• Saved data entries:
◇ ◇ ◇ ◇ ◇
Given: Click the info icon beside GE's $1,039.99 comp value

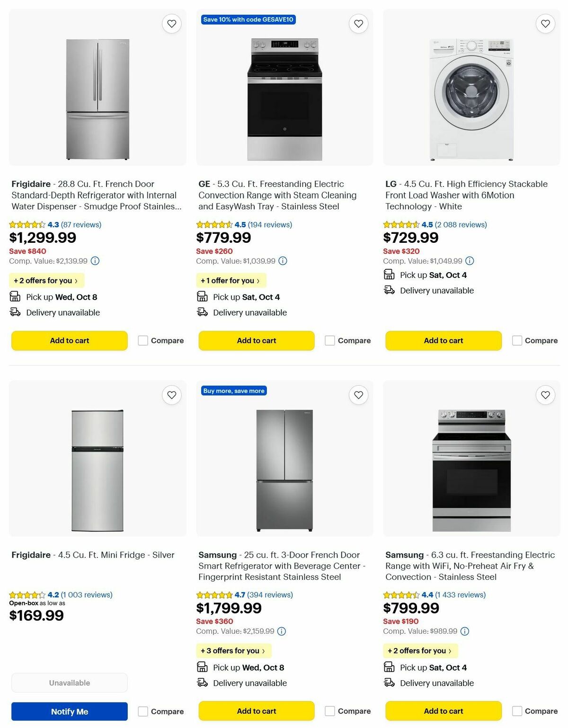Looking at the screenshot, I should [283, 261].
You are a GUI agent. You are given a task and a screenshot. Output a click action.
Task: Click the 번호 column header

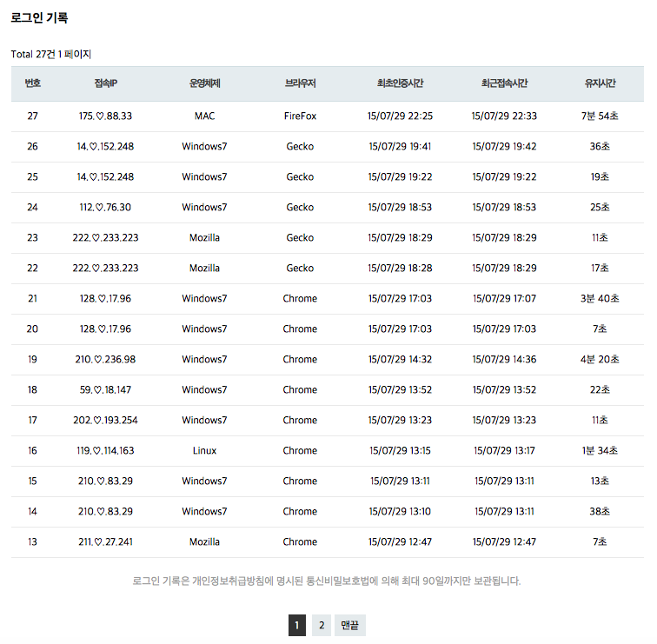pyautogui.click(x=33, y=83)
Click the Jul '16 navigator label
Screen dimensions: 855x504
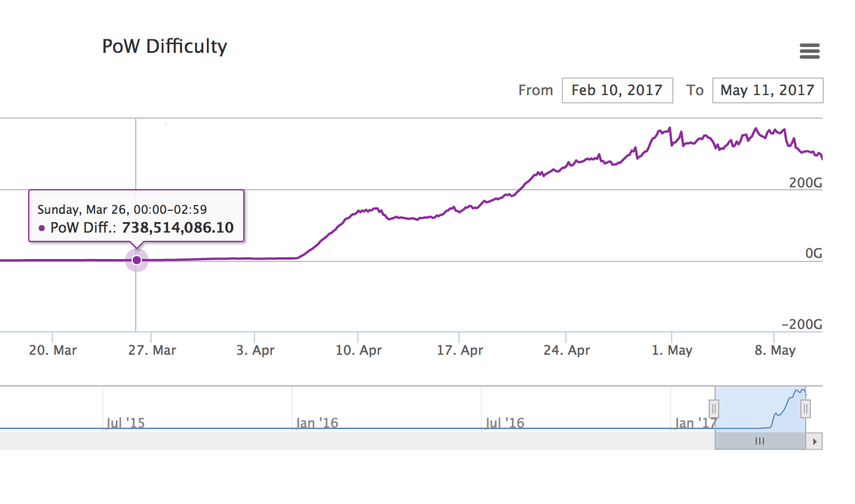505,423
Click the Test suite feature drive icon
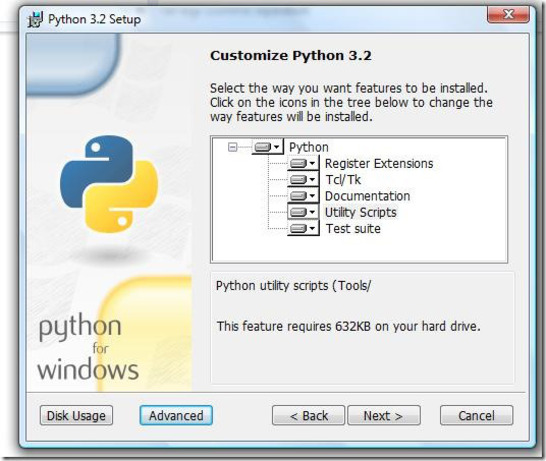 coord(298,228)
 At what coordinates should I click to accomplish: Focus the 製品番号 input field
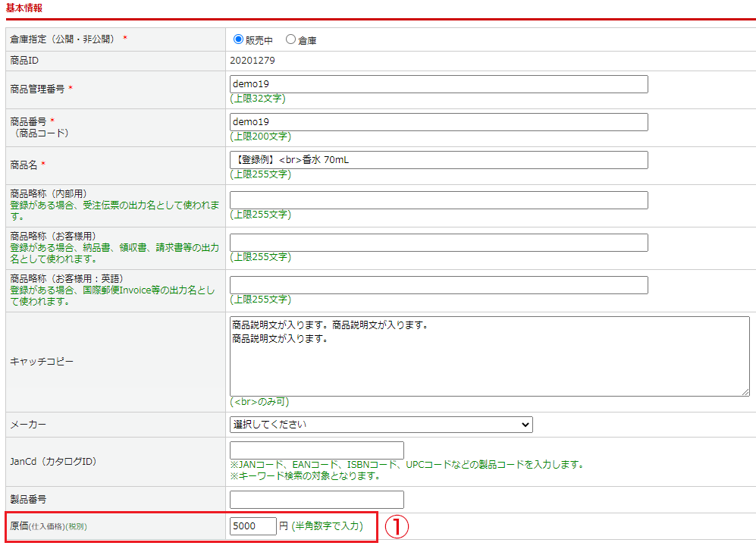click(x=316, y=500)
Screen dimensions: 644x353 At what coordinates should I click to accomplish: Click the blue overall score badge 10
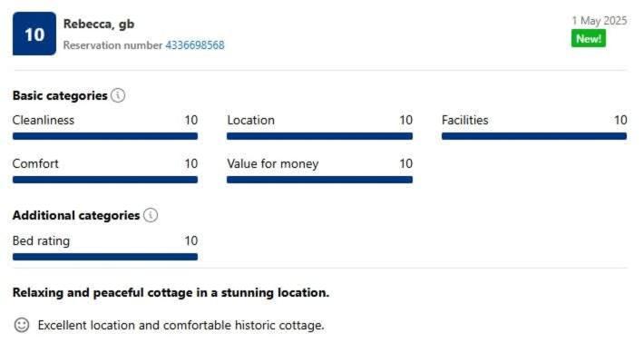coord(34,34)
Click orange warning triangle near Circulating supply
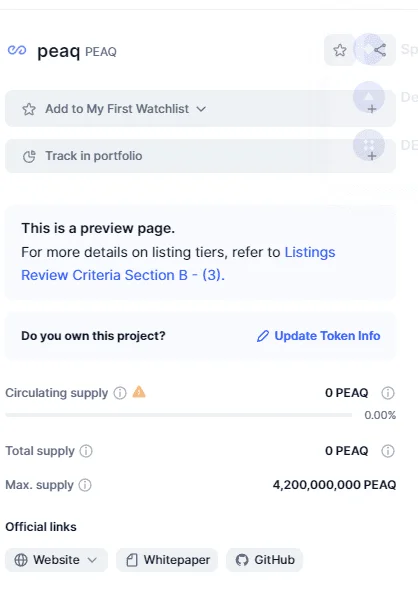This screenshot has height=597, width=418. pyautogui.click(x=139, y=391)
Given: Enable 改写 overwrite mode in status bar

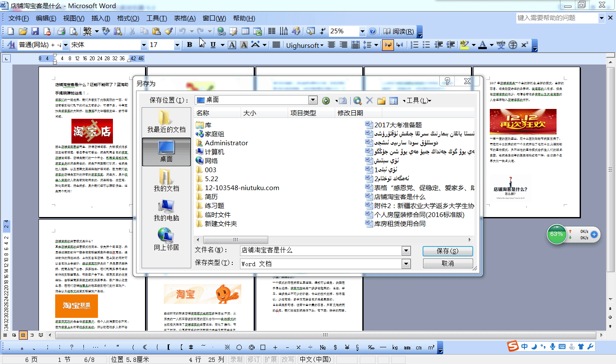Looking at the screenshot, I should (288, 359).
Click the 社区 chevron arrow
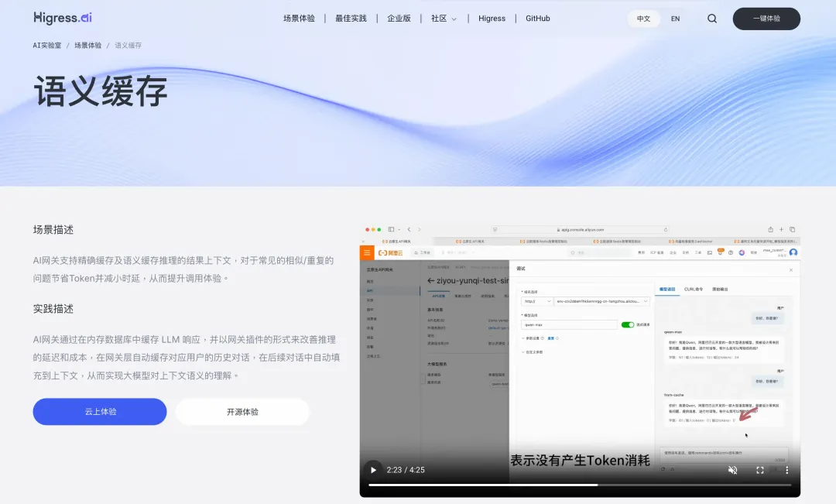836x504 pixels. click(454, 19)
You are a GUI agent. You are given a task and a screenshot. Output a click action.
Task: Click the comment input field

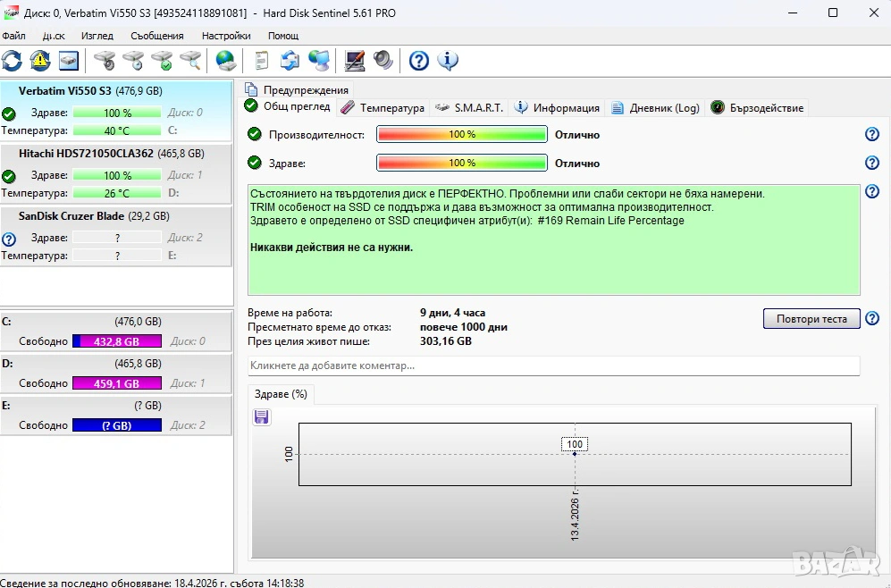553,365
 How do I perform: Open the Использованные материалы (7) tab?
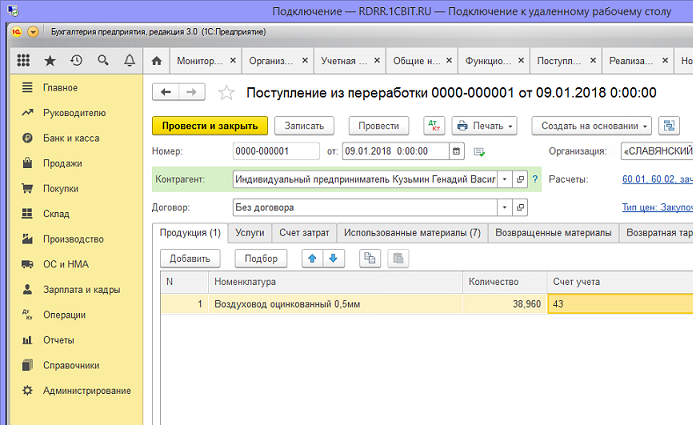(x=412, y=233)
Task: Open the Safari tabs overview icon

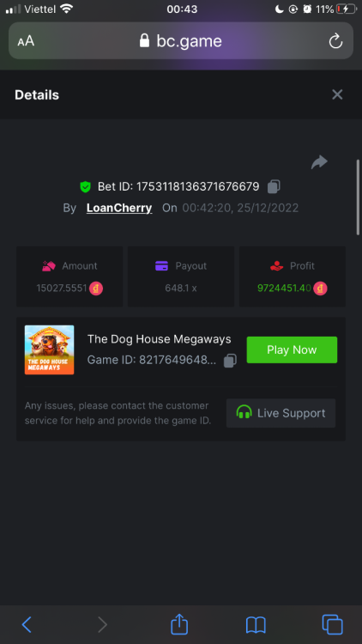Action: pos(333,625)
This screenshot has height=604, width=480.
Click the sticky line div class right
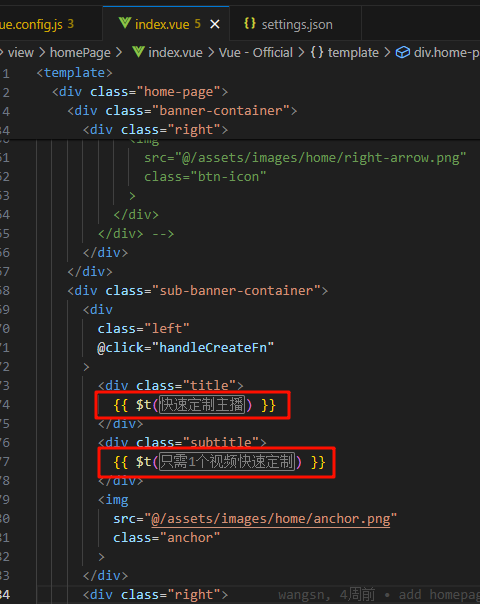point(155,130)
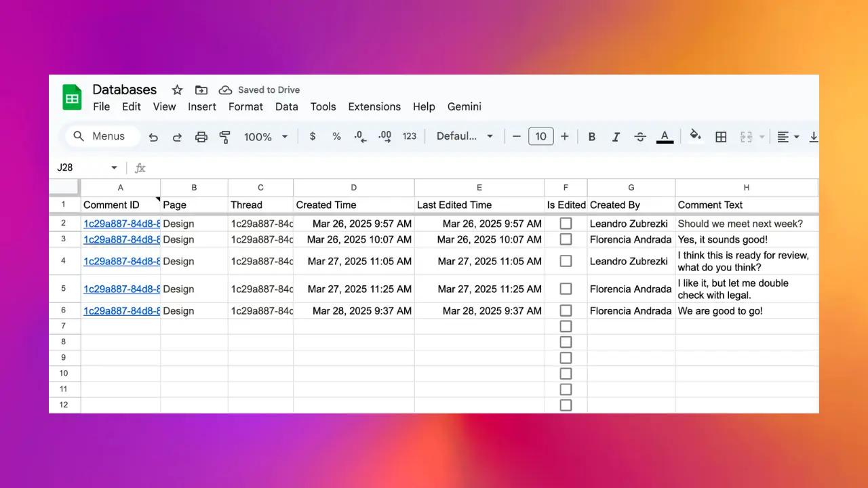The width and height of the screenshot is (868, 488).
Task: Toggle italic formatting
Action: [616, 137]
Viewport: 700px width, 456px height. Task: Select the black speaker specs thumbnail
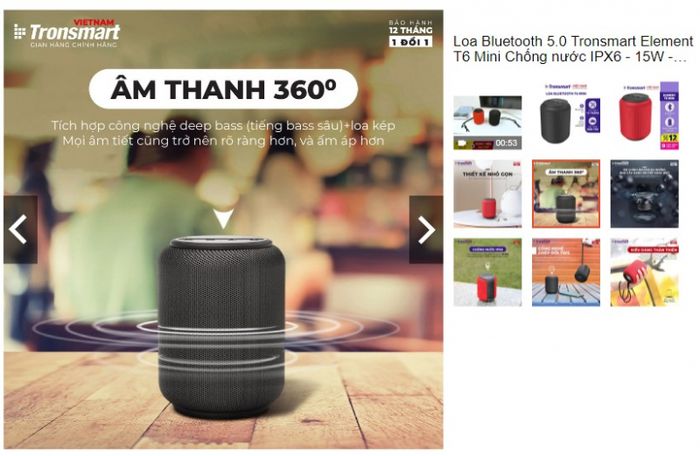pyautogui.click(x=566, y=115)
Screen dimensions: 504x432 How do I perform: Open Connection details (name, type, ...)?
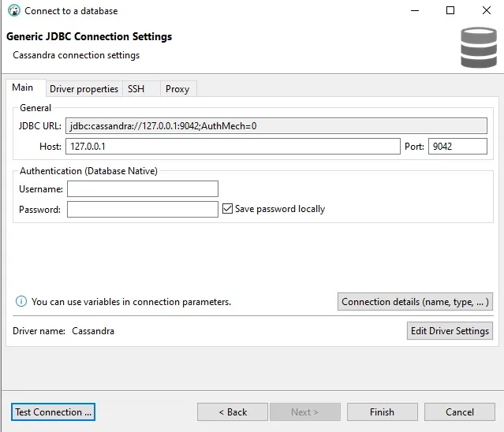click(415, 302)
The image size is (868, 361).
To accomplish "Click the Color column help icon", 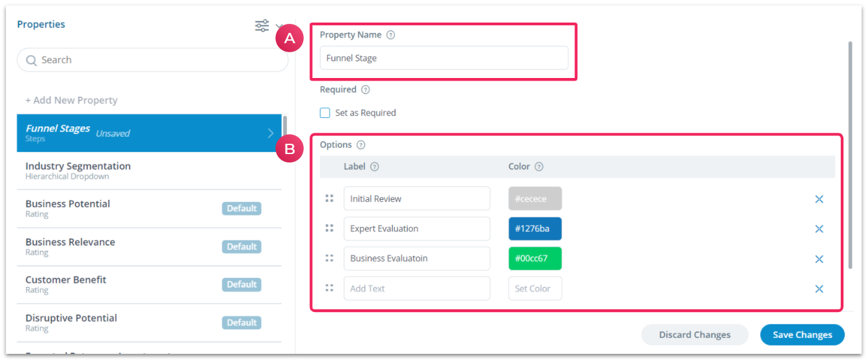I will pos(539,166).
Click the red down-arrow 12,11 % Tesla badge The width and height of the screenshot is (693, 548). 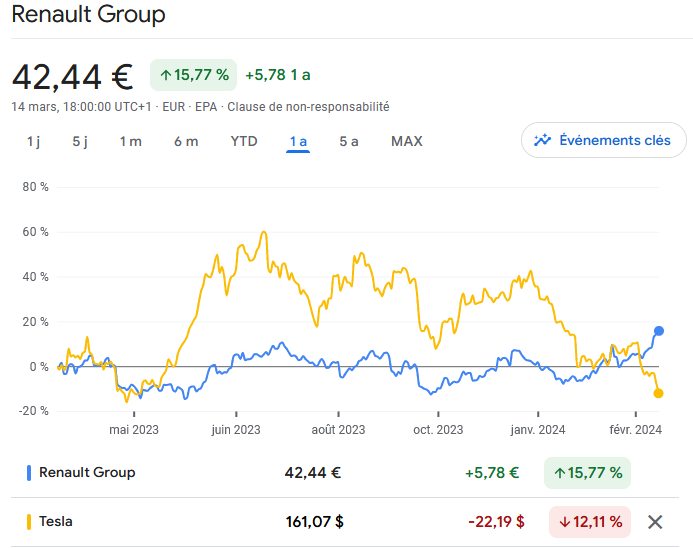589,521
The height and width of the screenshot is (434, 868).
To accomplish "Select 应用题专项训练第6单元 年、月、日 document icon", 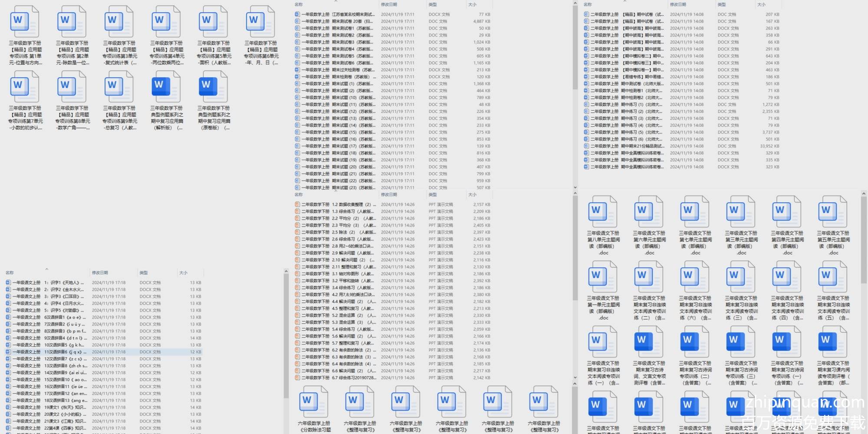I will [260, 22].
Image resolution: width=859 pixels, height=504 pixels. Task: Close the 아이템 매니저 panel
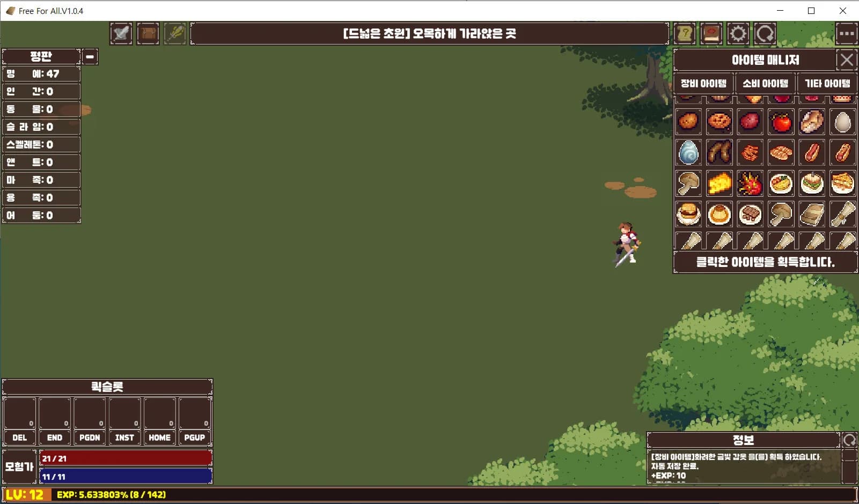847,60
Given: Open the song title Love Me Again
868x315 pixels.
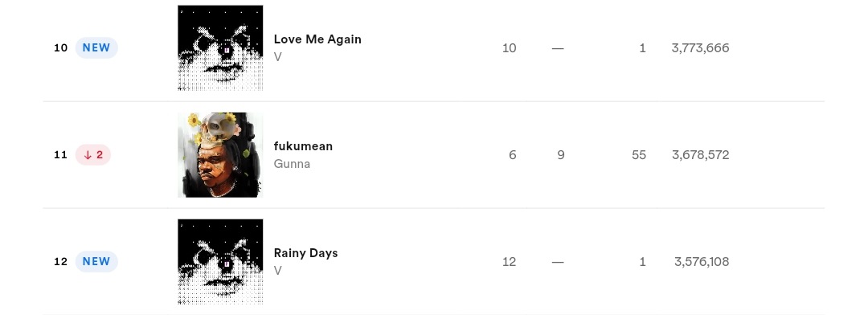Looking at the screenshot, I should tap(317, 39).
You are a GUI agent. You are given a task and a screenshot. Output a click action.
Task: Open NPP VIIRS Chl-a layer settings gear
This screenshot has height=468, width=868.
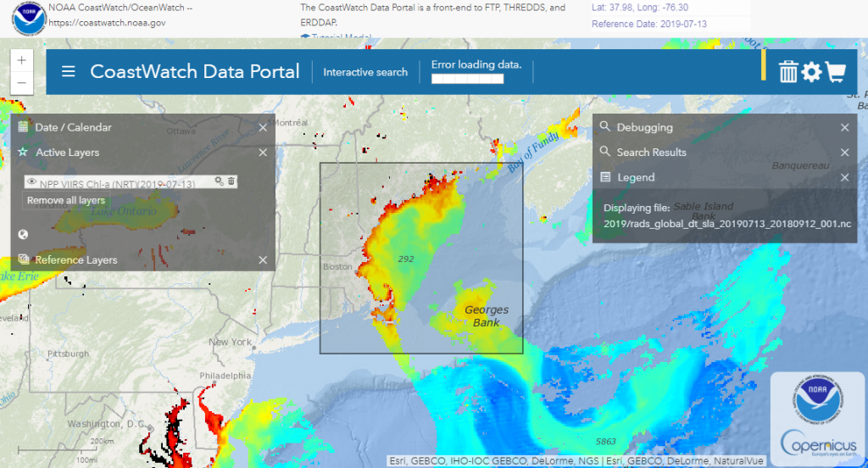219,181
◇ ◇ ◇ ◇ ◇
• Exercise objective: Quote verbatim every line starting at the line that contains "868x315 pixels." and ending with the last line of the records; omit all pictures.

• Written solution:
868x315 pixels.
Looking at the screenshot, I should tap(317, 39).
You are a GUI agent. You are given a task and a screenshot. Output a click action.
Task: Open NPP VIIRS Chl-a layer settings gear
This screenshot has height=468, width=868.
219,181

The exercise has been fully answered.